Le premier vrai jeu ensemble
Il y a un moment précis où l'aîné arrête de simplement surveiller ou tolérer le petit, et où les deux jouent vraiment : une balle qu'on se lance, une cabane construite à deux, un jeu de rôle avec des personnages. Ce basculement est un souvenir fort, et facile à laisser passer.
- un premier jeu partagé
- une imitation de l'un par l'autre
- un fou rire commun, sans les parents
- un objet ou un rituel qu'ils se sont inventé
- une phrase échangée entre eux, entendue par hasard
Garder aussi les disputes vite oubliées
Une chamaillerie réparée en deux minutes, un jouet repris puis rendu spontanément, une réconciliation maladroite : ces scènes racontent la relation autant que les moments tendres. Notées sans dramatiser, elles font sourire plus tard et rappellent que se disputer fait partie de s'aimer.
Un souvenir de fratrie n'a pas besoin d'être parfait : un jouet partagé, une imitation, un fou rire suffisent.
Un souvenir pour chacun, un souvenir commun
Si vous tenez un journal par enfant, gardez la même scène des deux côtés : ce que l'aîné a proposé, comment le petit a suivi, ce que chacun en a retiré. Le même moment, raconté depuis deux profils, devient plus riche et évite la jalousie du « il a plus de pages que moi ».

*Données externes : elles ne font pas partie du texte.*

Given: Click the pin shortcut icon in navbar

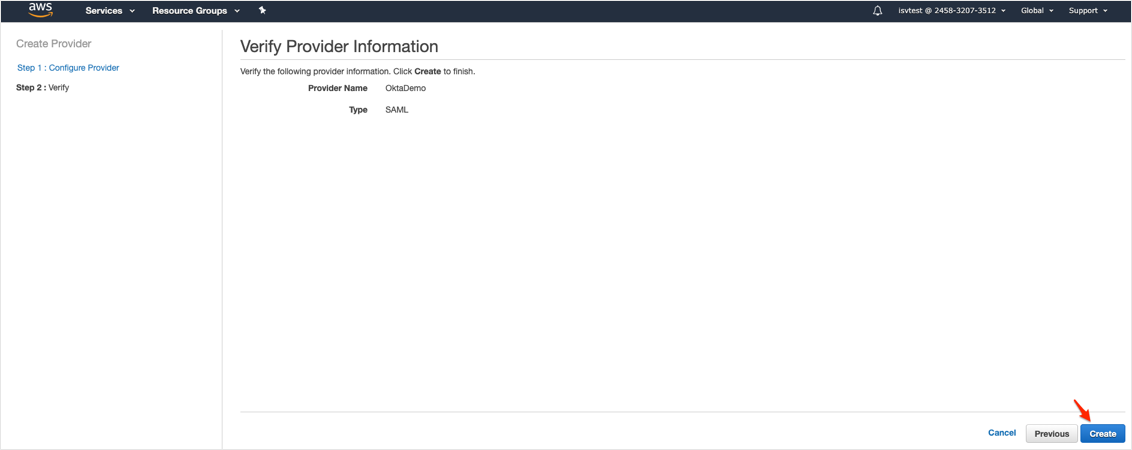Looking at the screenshot, I should [x=262, y=10].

L'écart d'âge dans le temps
Trois ans d'écart ne se vivent pas pareil à 2 et 5 ans qu'à 8 et 11 ans. Les jeux communs apparaissent, disparaissent quand les centres d'intérêt divergent, reviennent autrement à l'adolescence. Quelques notes par an suffisent à garder la trace de cette relation qui se réinvente à chaque étape.